### Consignes de l'exercice
D'après l'extrait, quel label avait organisé le concert au Williamsburg Music Hall ?

### Extrait du texte
..........
Cet article est extrait du n°8 de la revue Y, téléchargeable ici.

Depuis quelque temps la tendance à Paname est de kiffer NYC, de faire la nique au brunch trop bobo en se gavant de burgers gourmets à dix-huit balles, une Five Panels vissée sur la tête, et le ketchup qui dégouline sur le BWGH. Mais ce cliché très parisien ne s’est pas construit sur du néant, et pour comprendre pourquoi il est né, il n’y a qu’à citer du Mos Def, « ‘cause it’s the B, the R, the O, the OK… »

La première fois que j’ai vraiment kiffé Brooklyn, je descendais tout juste de l’avion et me retrouvais carrément jetlag, devant un concert organisé par l’excellent label Captured Tracks au Williamsburg Music Hall, sur North 6th Street.

Les yeux mi-clos je distinguais de l’œil gauche une bière dans ma main, qui switchait sur Mac Demarco hurlant « the Yaaaaaaaaaankees ! Are they sucking my c#!@’ the Yankees ? ». DIIV suivait et toutes les petites hipsterines à bonnet s’excitèrent pendant qu’avec mon pote on se descendait une énième Bud.
..........
### Contenu des données
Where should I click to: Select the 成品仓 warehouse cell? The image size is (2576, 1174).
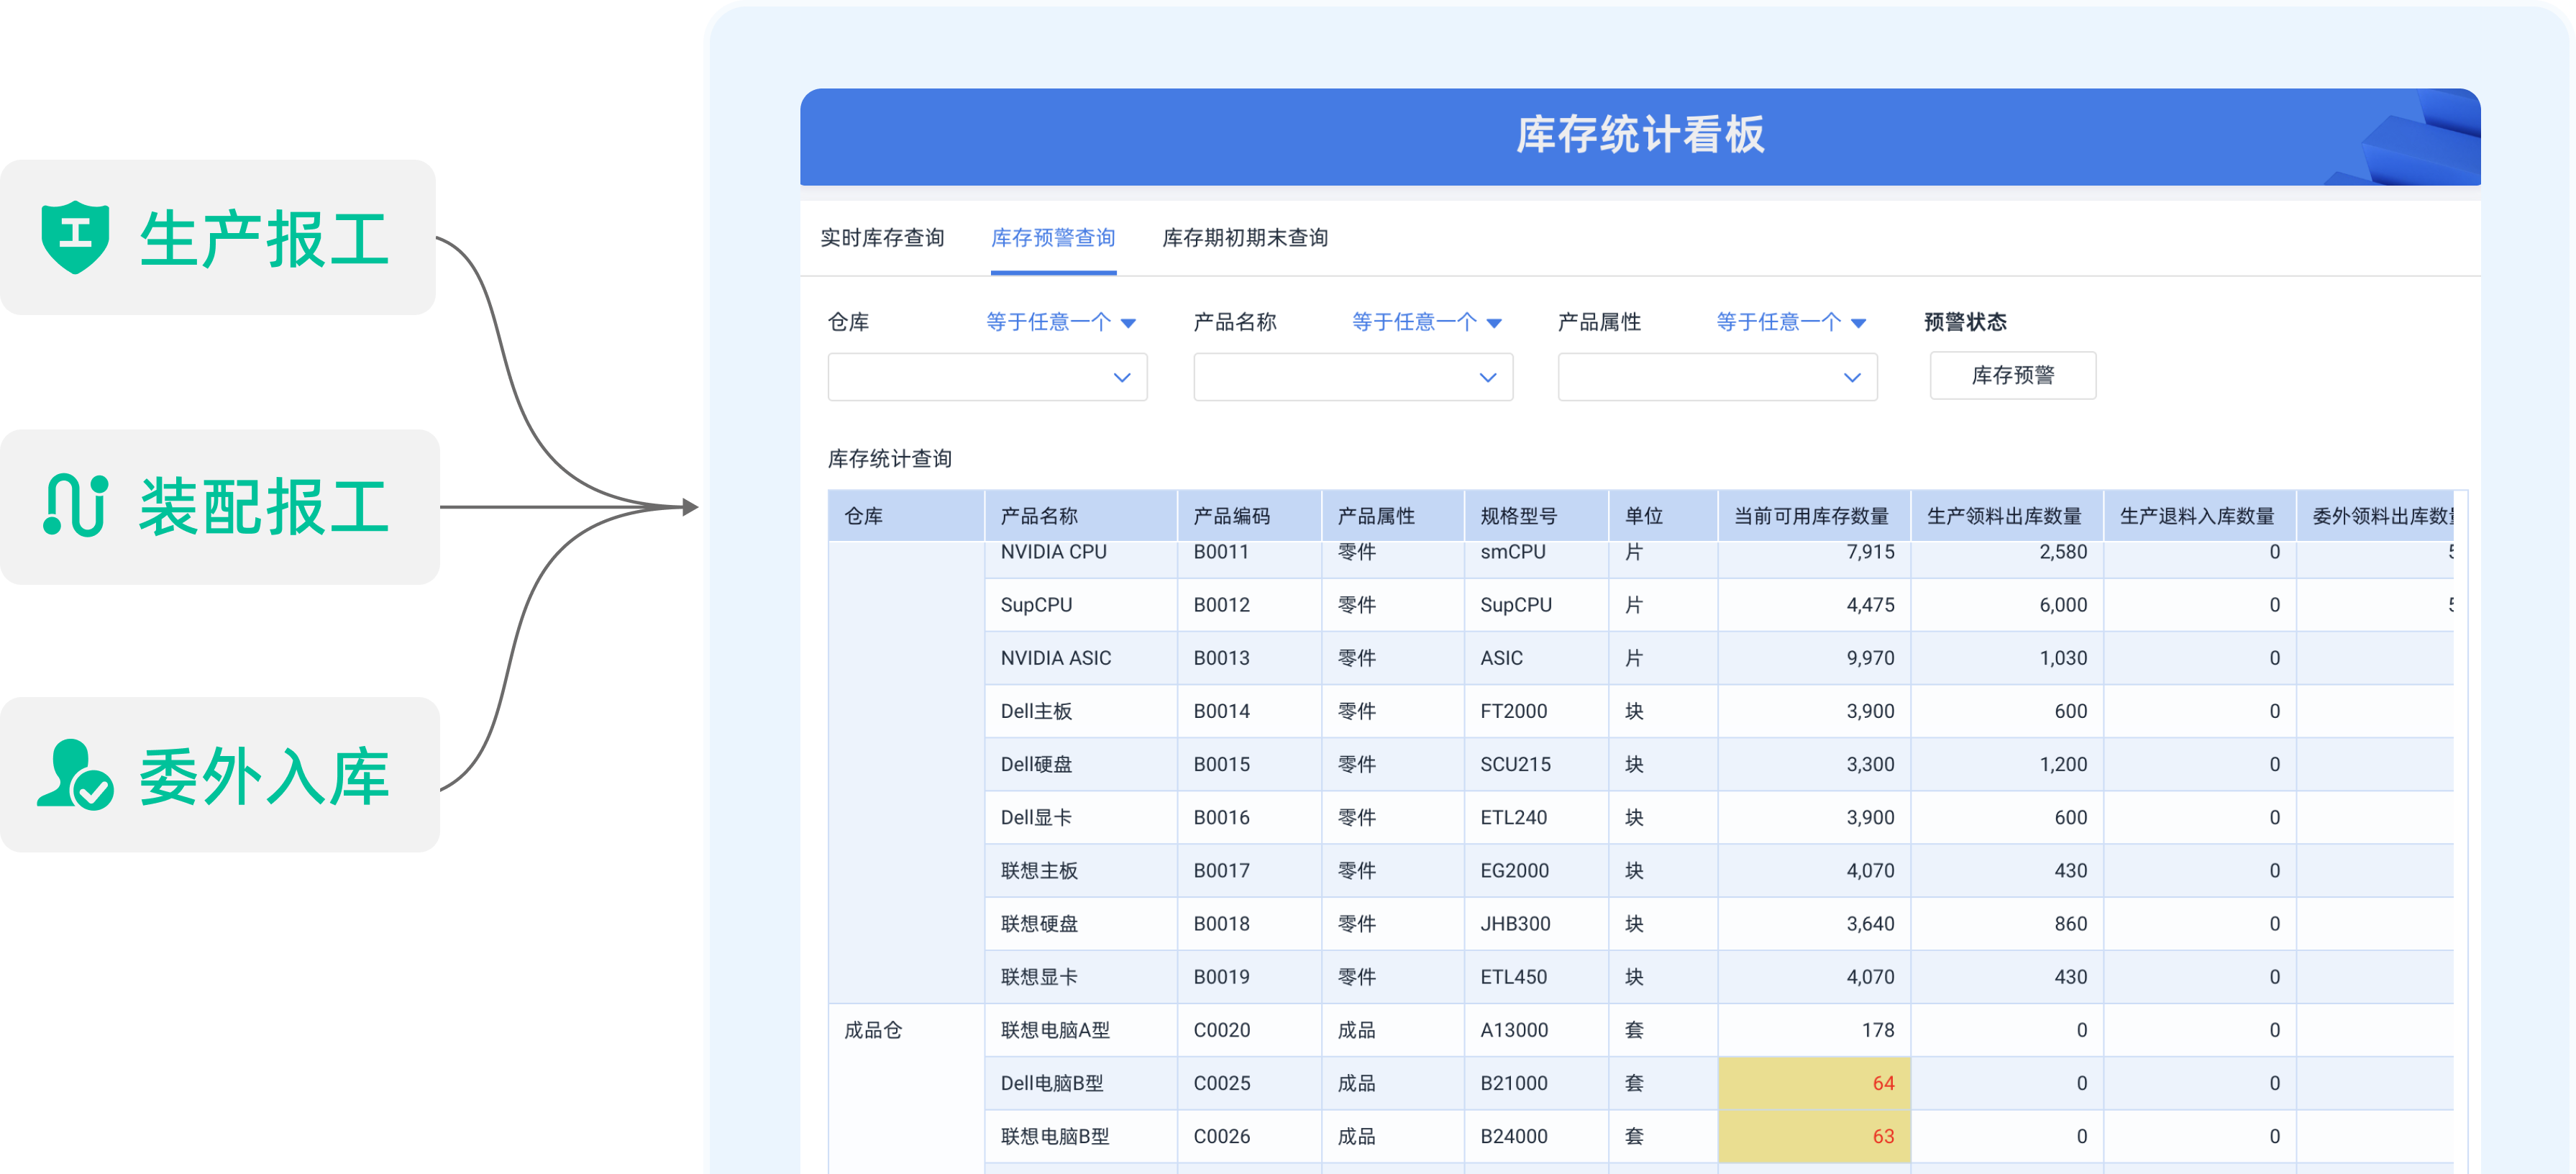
..........
### Résultat de l'exercice
Le label Captured Tracks.